• À faire:
A: Veuillez dire si chacune des affirmations suivantes concorde avec le projet de loi sur l'accession de la République tchèque, en répondant par oui ou non et en citant les mots décisifs du texte : (i) la France a signé les protocoles le 16 décembre 1997 ; (ii) le projet de loi est présenté directement par le Premier ministre ; (iii) les institutions européennes et euro-atlantiques ont entamé leurs élargissements selon les mêmes modalités et au même rythme.
B: Prolongez le projet de loi sur l'accession de la République tchèque en reprenant juste après sa dernière phrase.

• Texte fourni:
══════

N° 386
SENAT
SESSION ORDINAIRE DE 1997-1998
Annexe au procès-verbal de la séance du 8 avril 1998
PROJET DE LOI
autorisant la ratification du protocole au Traité de l'Atlantique Nord sur l'accession de la République tchèque ,
PRÉSENTÉ
au nom de M. LIONEL JOSPIN,
Premier ministre,
par M. HUBERT VÉDRINE,
ministre des affaires étrangères.
(Renvoyé à la commission des Affaires étrangères, de la défense et des forces armées, sous réserve de la constitution éventuelle d'une commission spéciale dans les conditions prévues par le Règlement.)
Traités et conventions. -- République tchèque.
EXPOSE DES MOTIFS
Mesdames, Messieurs,
La France a signé le 16 décembre 1997 les protocoles au Traité de l'Atlantique Nord sur l'accession de la République de Hongrie, de la République de Pologne et de la République tchèque.
1° L'élargissement de l'OTAN fait partie d'un processus plus général d'ouverture à l'Est des institutions européennes et euro-atlantiques, suite à la fin de la confrontation Est-Ouest en Europe et à l'effondrement du bloc soviétique. C'est ainsi que le Conseil de l'Europe, l'OTAN, l'Union européenne et l'UEO ont entamé, selon des modalités et des rythmes différents, leurs élargissements qui concourent toutefois au même objectif, celui de l'effacement des fractures issues de la guerre froide et de l'unification progressive du continent.

══════

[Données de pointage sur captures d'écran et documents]
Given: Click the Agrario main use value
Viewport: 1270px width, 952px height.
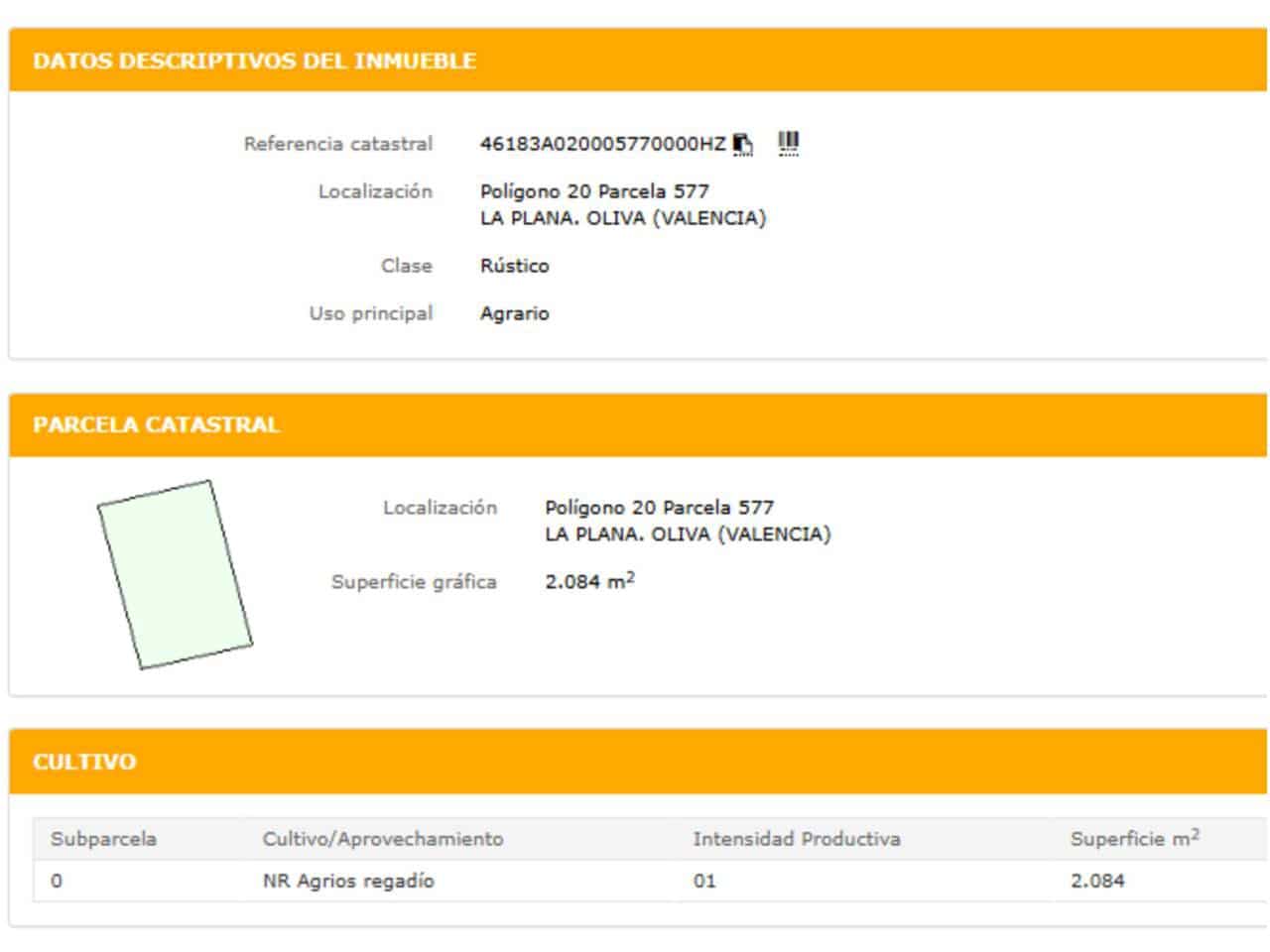Looking at the screenshot, I should (514, 313).
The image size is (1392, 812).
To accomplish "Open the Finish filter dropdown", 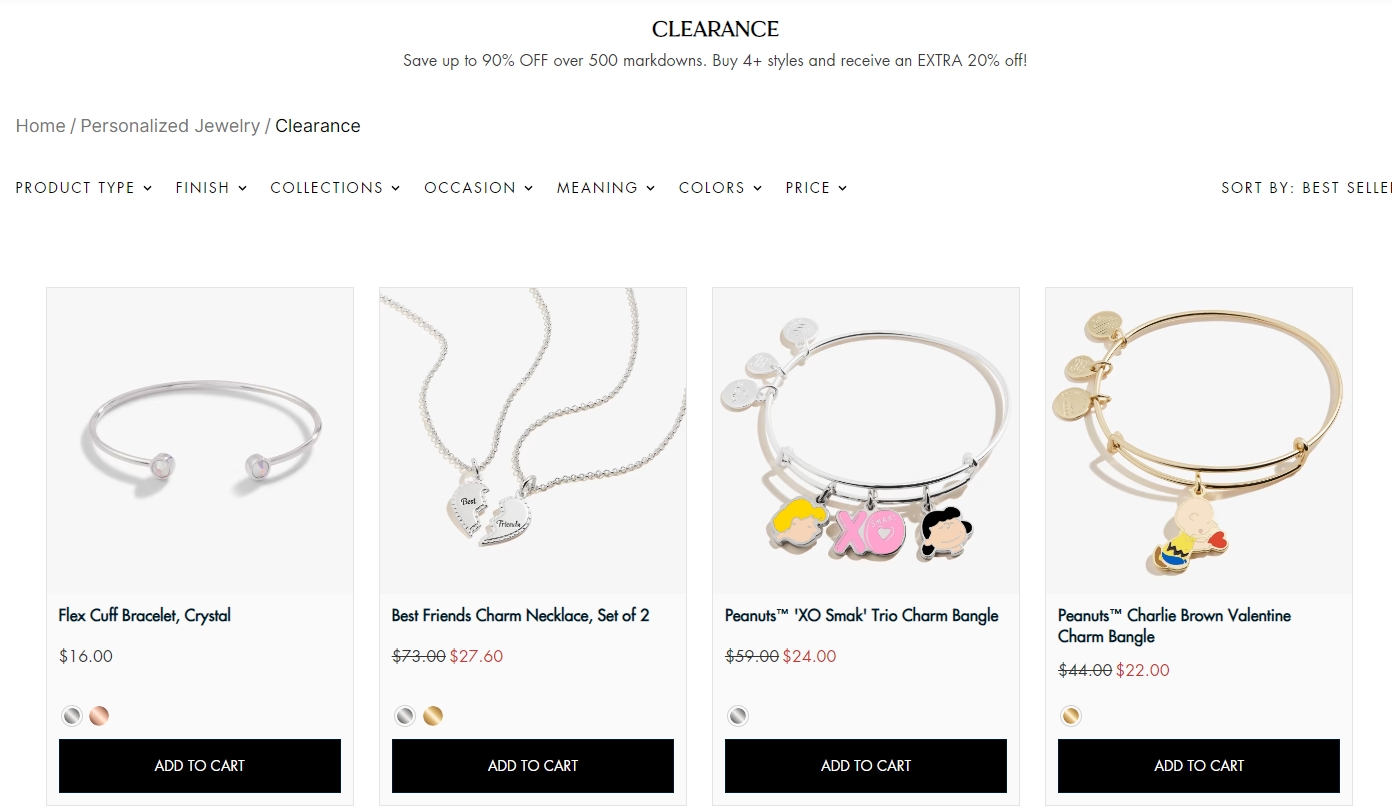I will 211,188.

══════

• Réponses par tâche:
A:
(i) Oui : « La France a signé le 16 décembre 1997 les protocoles »
(ii) Non : « par M. HUBERT VÉDRINE, ministre des affaires étrangères »
(iii) Non : « selon des modalités et des rythmes différents »

B:
2° Dès le début des années quatre-vingt-dix, les pays d'Europe centrale et orientale, en pleine transition vers une économie de marché et la démocratie, ont fait de leur intégration à ces structures européennes et euro-atlantiques, et notamment à l'OTAN, la priorité de leur politique étrangère. Au-delà du souci évident de sécurité et de stabilité, cette motivation profonde traduit l'aspiration de ces pays à trouver leur place dans la communauté euro-atlantique et d'en partager les valeurs au sein des différentes structures en émanant.
Dans cette perspective, les pays candidats à l'OTAN, conscients que leur adhésion exigeait de se présenter non seulement en demandeur mais aussi en fournisseur de sécurité, ont fourni des efforts significatifs pour adapter leur outil militaire à la nouvelle donne stratégique, et surtout pour améliorer significativement leurs relations de voisinage.
3° II était donc nécessaire et souhaitable de répondre aux attentes légitimes des pays d'Europe centrale et orientale. Dès lors, les Alliés, en plus des ouvertures sur l'extérieur que constituaient le Conseil de coopération nord-atlantique (COCONA) en 1991, le Partenariat pour la paix en 1994 et le Conseil du partenariat euro-atlantique (CPEA) en 1997 - enceintes ouvertes à l'ensemble des partenaires de la zone euro-atlantique - ont lancé dès 1994 les études relatives à l'élargissement de l'OTAN.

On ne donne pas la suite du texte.